EXERCISE DETAILS: May I have the lines from the one containing "李明实习网 (354, 2566)" to the end of the entries, returned exactly and with nothing else?

------

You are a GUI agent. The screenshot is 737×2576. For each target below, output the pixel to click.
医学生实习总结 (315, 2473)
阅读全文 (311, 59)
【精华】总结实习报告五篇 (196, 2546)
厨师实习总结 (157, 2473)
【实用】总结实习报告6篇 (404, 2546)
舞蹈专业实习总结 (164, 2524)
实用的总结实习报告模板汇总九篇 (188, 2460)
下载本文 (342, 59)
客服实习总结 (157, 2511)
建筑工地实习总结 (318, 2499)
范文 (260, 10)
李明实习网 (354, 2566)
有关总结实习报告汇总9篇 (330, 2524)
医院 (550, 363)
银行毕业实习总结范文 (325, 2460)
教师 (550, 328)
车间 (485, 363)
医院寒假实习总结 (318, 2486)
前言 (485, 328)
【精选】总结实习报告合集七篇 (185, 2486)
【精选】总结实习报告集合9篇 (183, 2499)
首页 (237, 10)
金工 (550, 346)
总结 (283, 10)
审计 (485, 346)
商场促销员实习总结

------

FINAL ANSWER:
李明实习网 (354, 2566)
有关总结实习报告汇总9篇 (330, 2524)
医院 (550, 363)
银行毕业实习总结范文 (325, 2460)
教师 (550, 328)
车间 (485, 363)
医院寒假实习总结 (318, 2486)
前言 (485, 328)
【精选】总结实习报告合集七篇 (185, 2486)
【精选】总结实习报告集合9篇 (183, 2499)
首页 (237, 10)
金工 (550, 346)
总结 (283, 10)
审计 (485, 346)
商场促销员实习总结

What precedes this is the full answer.